__設問__
「Clube Recreativo Olhanense (Ex.Grémio Olhanense) (446, 156)」を含む行から「Strava Features (115, 2180)」を含む行までを、「Plastry rozgrzewające」を「Plastry grzewcze」に改めて書き直しなさい。ほかの部分は変えないこと。

━━━

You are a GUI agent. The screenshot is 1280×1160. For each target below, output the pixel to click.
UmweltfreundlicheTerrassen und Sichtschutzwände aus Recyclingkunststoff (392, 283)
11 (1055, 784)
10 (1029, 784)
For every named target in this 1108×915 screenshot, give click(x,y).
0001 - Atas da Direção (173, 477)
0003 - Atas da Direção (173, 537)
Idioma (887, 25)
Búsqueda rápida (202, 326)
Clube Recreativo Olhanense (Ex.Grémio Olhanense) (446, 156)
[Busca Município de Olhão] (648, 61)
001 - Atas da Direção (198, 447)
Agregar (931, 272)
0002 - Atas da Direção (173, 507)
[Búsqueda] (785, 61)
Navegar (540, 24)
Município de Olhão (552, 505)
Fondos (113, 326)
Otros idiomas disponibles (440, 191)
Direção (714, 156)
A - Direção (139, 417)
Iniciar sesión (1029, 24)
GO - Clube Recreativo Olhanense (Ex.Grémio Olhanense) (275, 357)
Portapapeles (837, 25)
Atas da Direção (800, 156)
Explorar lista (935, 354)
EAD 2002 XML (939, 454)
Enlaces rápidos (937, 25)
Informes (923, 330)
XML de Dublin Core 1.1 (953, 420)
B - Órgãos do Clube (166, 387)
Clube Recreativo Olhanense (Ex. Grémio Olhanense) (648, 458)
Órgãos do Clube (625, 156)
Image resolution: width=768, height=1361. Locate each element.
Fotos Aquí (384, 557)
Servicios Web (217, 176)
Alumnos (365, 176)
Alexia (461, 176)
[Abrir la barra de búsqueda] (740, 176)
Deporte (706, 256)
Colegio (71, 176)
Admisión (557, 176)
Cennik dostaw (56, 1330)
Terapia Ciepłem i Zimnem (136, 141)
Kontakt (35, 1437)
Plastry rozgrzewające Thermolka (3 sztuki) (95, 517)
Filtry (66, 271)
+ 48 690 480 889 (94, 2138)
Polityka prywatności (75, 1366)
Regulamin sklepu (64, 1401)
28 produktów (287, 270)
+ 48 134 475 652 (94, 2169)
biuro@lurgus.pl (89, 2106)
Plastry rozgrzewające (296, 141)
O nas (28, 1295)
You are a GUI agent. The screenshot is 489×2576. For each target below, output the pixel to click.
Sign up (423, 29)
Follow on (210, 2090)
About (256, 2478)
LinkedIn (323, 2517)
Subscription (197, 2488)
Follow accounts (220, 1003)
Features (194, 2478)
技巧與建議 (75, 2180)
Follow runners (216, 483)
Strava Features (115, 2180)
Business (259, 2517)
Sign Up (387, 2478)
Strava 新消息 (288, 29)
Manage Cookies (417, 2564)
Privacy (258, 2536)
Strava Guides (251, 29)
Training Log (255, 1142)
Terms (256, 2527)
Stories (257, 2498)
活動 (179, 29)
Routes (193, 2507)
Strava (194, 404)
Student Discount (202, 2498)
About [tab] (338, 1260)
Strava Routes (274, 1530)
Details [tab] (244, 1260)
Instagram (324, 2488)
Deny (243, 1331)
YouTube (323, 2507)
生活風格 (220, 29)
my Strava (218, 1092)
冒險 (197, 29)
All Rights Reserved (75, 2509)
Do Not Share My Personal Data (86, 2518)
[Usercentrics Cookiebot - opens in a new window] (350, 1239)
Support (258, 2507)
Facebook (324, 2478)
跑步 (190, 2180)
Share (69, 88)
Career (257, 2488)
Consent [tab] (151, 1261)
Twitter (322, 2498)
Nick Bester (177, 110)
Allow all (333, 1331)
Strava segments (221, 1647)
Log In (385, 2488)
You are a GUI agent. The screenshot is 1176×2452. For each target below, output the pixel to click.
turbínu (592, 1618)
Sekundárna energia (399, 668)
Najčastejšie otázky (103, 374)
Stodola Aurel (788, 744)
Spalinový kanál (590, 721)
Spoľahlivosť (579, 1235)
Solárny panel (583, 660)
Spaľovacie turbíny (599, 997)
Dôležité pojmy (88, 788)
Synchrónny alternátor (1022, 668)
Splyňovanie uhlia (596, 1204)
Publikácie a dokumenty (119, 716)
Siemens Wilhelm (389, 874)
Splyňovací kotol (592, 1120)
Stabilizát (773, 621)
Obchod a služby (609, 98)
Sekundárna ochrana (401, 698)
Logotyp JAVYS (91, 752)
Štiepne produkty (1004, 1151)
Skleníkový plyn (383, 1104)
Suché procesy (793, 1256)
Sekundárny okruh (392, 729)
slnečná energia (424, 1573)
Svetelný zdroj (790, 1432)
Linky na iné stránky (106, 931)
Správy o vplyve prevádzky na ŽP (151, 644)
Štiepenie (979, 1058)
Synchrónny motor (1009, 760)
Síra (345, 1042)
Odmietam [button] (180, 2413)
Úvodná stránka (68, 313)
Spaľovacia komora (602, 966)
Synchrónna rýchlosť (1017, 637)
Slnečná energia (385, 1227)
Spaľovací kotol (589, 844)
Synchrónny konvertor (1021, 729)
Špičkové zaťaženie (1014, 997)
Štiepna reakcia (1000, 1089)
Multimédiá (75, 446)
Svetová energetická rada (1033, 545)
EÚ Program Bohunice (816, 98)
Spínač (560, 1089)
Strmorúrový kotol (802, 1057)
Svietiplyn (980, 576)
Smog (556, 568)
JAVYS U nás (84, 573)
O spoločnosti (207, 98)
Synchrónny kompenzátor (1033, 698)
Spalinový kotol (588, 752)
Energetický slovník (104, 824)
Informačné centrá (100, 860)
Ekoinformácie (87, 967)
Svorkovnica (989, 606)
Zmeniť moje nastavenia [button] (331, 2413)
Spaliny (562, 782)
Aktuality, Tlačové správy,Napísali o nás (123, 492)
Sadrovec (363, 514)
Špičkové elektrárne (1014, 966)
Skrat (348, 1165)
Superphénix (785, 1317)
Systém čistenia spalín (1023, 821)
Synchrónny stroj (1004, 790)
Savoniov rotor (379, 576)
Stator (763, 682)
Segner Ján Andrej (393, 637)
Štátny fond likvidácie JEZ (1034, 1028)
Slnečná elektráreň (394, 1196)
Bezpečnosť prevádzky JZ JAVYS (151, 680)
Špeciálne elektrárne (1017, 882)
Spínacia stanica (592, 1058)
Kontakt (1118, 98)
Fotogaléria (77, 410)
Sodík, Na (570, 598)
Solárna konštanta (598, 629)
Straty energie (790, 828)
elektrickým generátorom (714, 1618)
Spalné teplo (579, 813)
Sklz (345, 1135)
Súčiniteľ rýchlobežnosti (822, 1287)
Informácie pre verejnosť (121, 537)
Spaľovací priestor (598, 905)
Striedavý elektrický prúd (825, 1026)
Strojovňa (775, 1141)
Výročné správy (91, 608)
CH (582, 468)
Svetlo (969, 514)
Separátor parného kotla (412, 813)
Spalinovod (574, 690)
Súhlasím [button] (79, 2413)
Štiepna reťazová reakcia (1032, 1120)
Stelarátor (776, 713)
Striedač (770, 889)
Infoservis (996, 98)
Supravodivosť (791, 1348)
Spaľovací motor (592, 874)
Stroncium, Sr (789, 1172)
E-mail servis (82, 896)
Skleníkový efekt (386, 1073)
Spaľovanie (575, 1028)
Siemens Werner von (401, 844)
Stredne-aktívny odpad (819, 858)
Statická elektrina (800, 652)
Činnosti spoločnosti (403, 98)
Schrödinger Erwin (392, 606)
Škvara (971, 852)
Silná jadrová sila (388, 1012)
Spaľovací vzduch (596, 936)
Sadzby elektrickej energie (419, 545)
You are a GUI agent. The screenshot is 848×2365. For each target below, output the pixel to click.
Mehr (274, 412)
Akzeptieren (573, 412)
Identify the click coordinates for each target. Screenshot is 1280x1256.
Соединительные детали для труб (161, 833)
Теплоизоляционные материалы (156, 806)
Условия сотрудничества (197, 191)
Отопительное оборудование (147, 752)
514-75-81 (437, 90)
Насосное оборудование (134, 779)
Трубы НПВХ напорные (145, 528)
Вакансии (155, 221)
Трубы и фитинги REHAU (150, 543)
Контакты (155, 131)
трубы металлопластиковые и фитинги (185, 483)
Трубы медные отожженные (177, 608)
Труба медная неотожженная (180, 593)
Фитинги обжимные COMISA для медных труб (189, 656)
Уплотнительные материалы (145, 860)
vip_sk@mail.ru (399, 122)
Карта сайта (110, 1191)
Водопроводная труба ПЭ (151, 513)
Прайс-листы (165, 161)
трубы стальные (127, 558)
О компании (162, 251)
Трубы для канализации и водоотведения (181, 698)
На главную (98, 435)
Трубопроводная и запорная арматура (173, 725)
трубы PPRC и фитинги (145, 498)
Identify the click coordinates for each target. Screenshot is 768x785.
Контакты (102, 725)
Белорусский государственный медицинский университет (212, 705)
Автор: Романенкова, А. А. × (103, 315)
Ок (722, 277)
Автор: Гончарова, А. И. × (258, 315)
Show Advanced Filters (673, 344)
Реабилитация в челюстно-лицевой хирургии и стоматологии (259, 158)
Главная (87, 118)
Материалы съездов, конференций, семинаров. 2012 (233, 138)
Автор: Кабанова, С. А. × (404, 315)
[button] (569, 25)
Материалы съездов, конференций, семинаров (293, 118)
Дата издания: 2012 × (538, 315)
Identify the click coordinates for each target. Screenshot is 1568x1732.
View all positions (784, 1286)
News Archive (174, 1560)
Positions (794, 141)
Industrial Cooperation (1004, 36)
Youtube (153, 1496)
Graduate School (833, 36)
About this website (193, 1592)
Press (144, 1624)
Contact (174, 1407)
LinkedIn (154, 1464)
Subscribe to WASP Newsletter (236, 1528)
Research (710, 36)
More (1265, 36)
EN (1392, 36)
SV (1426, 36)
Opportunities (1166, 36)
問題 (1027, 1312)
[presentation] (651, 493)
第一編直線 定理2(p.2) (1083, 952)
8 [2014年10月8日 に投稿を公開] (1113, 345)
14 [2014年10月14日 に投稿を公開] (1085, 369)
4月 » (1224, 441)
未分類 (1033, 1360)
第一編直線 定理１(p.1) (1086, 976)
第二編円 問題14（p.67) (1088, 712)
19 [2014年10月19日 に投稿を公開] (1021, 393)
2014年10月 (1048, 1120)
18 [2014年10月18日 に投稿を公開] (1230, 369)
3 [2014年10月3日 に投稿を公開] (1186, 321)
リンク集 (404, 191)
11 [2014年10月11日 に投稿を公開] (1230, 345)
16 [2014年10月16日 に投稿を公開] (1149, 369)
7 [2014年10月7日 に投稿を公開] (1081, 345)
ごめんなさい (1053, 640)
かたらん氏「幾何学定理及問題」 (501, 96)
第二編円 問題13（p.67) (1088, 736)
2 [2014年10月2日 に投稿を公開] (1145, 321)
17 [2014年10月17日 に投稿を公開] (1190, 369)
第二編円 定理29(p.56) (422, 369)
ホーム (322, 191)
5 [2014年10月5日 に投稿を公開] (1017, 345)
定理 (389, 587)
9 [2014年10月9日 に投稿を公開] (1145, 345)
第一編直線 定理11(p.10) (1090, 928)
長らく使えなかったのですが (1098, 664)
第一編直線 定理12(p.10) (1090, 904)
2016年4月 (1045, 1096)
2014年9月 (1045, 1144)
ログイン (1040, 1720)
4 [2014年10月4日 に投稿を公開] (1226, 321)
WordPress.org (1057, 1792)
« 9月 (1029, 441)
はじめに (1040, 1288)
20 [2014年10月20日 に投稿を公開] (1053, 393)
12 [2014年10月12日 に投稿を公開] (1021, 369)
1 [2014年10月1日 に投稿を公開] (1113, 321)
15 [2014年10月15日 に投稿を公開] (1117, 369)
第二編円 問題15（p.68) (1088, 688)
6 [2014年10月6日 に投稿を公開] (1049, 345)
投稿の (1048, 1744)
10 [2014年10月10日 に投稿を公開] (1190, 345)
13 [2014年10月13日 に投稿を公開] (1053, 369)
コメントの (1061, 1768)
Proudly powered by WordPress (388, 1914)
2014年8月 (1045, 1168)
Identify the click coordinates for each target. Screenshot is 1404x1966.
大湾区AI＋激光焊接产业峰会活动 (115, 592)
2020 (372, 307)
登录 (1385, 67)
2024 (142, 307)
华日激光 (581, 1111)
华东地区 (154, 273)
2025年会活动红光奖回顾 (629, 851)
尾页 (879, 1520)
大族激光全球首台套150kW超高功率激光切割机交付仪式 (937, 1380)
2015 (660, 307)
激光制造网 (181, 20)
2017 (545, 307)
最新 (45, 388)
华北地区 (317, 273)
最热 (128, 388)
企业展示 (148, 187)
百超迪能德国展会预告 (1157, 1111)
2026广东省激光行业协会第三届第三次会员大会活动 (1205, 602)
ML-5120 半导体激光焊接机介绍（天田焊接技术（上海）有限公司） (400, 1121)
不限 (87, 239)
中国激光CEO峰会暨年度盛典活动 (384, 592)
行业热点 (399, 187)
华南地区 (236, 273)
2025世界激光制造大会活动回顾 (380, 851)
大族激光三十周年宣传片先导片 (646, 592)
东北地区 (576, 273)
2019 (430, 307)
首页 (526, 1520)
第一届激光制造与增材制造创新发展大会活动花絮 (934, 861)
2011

━━━

__解答__
Clube Recreativo Olhanense (Ex.Grémio Olhanense) (446, 156)
[Busca Município de Olhão] (648, 61)
001 - Atas da Direção (198, 447)
Agregar (931, 272)
0002 - Atas da Direção (173, 507)
[Búsqueda] (785, 61)
Navegar (540, 24)
Município de Olhão (552, 505)
Fondos (113, 326)
Otros idiomas disponibles (440, 191)
Direção (714, 156)
A - Direção (139, 417)
Iniciar sesión (1029, 24)
GO - Clube Recreativo Olhanense (Ex.Grémio Olhanense) (275, 357)
Portapapeles (837, 25)
Atas da Direção (800, 156)
Explorar lista (935, 354)
EAD 2002 XML (939, 454)
Enlaces rápidos (937, 25)
Informes (923, 330)
XML de Dublin Core 1.1 (953, 420)
B - Órgãos do Clube (166, 387)
Clube Recreativo Olhanense (Ex. Grémio Olhanense) (648, 458)
Órgãos do Clube (625, 156)
Image resolution: width=768, height=1361. Locate each element.
Fotos Aquí (384, 557)
Servicios Web (217, 176)
Alumnos (365, 176)
Alexia (461, 176)
[Abrir la barra de búsqueda] (740, 176)
Deporte (706, 256)
Colegio (71, 176)
Admisión (557, 176)
Cennik dostaw (56, 1330)
Terapia Ciepłem i Zimnem (136, 141)
Kontakt (35, 1437)
Plastry grzewcze Thermolka (3 sztuki) (95, 517)
Filtry (66, 271)
+ 48 690 480 889 (94, 2138)
Polityka prywatności (75, 1366)
Regulamin sklepu (64, 1401)
28 produktów (287, 270)
+ 48 134 475 652 (94, 2169)
biuro@lurgus.pl (89, 2106)
Plastry grzewcze (296, 141)
O nas (28, 1295)
You are a GUI agent. The screenshot is 489×2576. For each target below, output the pixel to click.
Sign up (423, 29)
Follow on (210, 2090)
About (256, 2478)
LinkedIn (323, 2517)
Subscription (197, 2488)
Follow accounts (220, 1003)
Features (194, 2478)
技巧與建議 (75, 2180)
Follow runners (216, 483)
Strava Features (115, 2180)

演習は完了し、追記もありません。